▶ [GIVEN TASK] Reproduce verbatim the lines of the records starting at the line containing "Pick the Dropper" and ending at the line containing "pos(123,52)", both included.
━━━ DATASET EXCERPTS
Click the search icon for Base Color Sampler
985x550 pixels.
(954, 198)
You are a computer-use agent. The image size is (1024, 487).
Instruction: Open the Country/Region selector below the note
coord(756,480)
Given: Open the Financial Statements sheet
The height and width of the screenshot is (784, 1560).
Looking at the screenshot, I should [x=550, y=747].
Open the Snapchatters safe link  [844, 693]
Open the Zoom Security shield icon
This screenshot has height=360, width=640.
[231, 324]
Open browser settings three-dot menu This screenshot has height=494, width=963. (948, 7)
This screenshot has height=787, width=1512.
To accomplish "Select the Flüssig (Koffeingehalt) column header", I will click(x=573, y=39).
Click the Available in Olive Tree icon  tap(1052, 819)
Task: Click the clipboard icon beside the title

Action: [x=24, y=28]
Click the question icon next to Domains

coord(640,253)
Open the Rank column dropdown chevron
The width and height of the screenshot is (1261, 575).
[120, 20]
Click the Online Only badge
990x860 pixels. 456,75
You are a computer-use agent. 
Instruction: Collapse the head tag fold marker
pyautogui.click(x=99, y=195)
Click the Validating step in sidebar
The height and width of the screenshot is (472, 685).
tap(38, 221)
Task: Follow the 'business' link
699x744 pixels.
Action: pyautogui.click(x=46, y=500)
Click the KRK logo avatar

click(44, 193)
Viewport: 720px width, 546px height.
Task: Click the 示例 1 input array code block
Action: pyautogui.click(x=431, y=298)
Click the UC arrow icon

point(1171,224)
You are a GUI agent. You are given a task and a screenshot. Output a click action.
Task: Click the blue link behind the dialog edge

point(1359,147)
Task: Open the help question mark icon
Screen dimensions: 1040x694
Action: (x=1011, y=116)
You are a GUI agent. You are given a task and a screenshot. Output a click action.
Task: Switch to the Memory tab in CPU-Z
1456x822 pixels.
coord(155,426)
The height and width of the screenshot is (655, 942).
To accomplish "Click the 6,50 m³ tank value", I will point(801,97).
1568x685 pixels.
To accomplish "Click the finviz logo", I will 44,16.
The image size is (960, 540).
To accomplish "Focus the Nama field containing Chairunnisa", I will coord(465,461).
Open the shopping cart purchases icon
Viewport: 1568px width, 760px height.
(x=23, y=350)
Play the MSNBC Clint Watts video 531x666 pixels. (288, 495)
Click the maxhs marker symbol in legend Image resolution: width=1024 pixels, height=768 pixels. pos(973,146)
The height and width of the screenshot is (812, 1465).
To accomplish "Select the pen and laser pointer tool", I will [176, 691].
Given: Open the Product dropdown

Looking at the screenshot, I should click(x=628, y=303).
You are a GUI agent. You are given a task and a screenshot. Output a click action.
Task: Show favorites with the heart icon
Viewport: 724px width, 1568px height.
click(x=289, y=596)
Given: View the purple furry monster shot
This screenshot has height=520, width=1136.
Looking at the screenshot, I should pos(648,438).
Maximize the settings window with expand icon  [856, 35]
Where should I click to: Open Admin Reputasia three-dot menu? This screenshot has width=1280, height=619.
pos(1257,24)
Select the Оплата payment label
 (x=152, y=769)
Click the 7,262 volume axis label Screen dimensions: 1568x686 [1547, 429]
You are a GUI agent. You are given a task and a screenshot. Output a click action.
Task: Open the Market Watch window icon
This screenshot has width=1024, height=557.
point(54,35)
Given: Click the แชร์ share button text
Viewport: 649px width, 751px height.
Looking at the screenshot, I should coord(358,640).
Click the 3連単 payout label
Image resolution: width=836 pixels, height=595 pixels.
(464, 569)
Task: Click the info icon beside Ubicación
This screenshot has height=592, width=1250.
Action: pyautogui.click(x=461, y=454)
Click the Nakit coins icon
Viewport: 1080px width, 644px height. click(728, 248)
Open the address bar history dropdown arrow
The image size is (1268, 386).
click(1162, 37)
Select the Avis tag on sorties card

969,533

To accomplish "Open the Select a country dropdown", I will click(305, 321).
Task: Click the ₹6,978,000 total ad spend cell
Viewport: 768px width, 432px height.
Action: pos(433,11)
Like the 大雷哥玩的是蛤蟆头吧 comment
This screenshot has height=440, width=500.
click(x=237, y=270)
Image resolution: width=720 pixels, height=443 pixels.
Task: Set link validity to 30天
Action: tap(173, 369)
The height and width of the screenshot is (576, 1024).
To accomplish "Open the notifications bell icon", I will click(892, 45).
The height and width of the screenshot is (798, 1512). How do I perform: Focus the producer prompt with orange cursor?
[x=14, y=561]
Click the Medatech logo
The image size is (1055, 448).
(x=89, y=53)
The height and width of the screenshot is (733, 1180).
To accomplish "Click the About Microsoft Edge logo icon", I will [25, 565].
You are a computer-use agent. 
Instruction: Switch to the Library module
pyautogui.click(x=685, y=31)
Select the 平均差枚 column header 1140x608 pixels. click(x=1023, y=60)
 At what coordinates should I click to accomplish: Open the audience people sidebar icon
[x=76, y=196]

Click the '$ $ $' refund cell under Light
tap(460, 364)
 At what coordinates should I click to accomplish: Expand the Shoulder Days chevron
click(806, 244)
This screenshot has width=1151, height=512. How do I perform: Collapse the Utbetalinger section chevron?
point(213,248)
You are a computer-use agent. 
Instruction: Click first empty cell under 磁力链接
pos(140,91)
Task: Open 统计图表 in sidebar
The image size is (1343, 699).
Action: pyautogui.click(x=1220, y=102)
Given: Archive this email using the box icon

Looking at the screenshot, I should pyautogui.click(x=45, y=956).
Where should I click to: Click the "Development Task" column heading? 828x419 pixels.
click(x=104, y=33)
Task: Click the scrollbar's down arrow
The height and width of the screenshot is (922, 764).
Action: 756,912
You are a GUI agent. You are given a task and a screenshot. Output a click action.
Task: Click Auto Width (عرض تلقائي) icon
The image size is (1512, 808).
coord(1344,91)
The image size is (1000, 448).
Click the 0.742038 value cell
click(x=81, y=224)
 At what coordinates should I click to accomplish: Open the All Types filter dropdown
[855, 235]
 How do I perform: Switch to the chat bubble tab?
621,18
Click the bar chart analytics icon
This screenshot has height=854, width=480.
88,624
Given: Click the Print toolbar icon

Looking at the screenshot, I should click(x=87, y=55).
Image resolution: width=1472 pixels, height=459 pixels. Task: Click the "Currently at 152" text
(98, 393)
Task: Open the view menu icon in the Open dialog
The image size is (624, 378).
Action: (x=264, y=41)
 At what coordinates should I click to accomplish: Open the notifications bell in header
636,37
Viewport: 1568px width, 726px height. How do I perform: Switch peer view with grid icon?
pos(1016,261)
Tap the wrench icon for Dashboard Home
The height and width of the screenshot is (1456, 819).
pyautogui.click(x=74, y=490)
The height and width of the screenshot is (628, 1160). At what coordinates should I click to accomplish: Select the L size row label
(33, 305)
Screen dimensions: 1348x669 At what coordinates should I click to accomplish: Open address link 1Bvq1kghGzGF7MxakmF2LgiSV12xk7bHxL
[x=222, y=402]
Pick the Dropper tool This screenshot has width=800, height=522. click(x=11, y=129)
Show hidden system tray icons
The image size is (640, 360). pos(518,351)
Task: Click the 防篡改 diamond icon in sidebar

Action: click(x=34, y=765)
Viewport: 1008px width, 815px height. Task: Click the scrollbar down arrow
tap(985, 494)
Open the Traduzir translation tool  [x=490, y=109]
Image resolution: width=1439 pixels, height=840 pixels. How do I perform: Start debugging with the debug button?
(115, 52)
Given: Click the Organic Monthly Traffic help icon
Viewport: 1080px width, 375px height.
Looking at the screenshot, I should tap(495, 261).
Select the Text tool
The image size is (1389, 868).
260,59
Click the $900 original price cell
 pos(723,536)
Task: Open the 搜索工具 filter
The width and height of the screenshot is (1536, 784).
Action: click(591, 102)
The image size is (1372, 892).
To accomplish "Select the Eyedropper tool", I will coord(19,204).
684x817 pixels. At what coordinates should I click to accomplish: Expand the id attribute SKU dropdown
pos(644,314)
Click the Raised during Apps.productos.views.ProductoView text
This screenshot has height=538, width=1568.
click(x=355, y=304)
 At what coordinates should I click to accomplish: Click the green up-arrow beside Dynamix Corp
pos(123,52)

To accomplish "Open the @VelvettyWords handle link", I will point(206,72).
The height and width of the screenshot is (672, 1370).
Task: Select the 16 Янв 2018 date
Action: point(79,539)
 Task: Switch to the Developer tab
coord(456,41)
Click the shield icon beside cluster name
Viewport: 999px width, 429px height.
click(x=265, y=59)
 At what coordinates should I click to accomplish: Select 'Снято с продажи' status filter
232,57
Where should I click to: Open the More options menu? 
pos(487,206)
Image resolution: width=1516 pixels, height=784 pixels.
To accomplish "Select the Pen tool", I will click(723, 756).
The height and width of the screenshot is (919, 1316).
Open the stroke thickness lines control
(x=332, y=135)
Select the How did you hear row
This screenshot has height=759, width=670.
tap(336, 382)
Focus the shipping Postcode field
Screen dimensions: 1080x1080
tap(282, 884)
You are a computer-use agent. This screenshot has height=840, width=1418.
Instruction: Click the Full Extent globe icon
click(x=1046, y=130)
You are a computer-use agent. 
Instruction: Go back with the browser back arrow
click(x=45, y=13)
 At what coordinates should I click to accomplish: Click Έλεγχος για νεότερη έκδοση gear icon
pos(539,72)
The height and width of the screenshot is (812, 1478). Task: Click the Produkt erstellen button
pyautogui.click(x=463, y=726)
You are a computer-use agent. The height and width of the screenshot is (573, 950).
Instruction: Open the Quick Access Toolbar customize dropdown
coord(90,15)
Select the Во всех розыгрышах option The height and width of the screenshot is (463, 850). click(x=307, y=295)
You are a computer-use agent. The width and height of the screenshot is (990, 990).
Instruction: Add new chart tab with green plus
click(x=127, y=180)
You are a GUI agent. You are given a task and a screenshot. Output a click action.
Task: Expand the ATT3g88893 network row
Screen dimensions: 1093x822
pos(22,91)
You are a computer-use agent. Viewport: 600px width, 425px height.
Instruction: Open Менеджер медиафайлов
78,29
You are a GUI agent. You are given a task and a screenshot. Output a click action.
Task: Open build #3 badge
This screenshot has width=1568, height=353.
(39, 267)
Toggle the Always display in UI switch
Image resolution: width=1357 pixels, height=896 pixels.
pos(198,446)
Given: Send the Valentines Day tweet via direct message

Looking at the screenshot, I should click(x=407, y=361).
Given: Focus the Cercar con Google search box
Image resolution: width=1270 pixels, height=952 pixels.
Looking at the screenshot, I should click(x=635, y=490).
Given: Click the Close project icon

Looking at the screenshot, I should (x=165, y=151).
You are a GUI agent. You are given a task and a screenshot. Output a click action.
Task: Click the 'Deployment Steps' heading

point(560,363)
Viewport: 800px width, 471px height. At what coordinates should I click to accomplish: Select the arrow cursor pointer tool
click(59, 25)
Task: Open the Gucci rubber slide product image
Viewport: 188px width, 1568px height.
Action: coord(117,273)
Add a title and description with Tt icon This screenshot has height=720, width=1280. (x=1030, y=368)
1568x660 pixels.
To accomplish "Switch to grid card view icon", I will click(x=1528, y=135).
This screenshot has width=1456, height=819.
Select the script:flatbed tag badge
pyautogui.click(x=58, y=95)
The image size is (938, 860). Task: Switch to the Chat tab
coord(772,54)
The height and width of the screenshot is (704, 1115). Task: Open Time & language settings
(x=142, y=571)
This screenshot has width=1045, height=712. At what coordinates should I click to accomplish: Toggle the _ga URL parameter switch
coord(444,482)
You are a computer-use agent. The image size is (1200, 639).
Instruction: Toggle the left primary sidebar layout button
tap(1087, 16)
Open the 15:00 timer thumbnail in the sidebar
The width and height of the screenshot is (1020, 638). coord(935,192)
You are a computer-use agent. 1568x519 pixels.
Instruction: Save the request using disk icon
━━━━━━
▶ [EXERCISE OUTPUT]
Pick the Dropper tool This screenshot has width=800, height=522. click(x=11, y=129)
Show hidden system tray icons
The image size is (640, 360). pos(518,351)
Task: Click the 防篡改 diamond icon in sidebar

Action: click(x=34, y=765)
Viewport: 1008px width, 815px height. Task: Click the scrollbar down arrow
tap(985, 494)
Open the Traduzir translation tool  [x=490, y=109]
Image resolution: width=1439 pixels, height=840 pixels. How do I perform: Start debugging with the debug button?
(115, 52)
Given: Click the Organic Monthly Traffic help icon
Viewport: 1080px width, 375px height.
Looking at the screenshot, I should tap(495, 261).
Select the Text tool
The image size is (1389, 868).
260,59
Click the $900 original price cell
 pos(723,536)
Task: Open the 搜索工具 filter
The width and height of the screenshot is (1536, 784).
Action: click(591, 102)
The image size is (1372, 892).
To accomplish "Select the Eyedropper tool", I will coord(19,204).
684x817 pixels. At what coordinates should I click to accomplish: Expand the id attribute SKU dropdown
pos(644,314)
Click the Raised during Apps.productos.views.ProductoView text
This screenshot has height=538, width=1568.
click(x=355, y=304)
 At what coordinates should I click to accomplish: Click the green up-arrow beside Dynamix Corp
pos(123,52)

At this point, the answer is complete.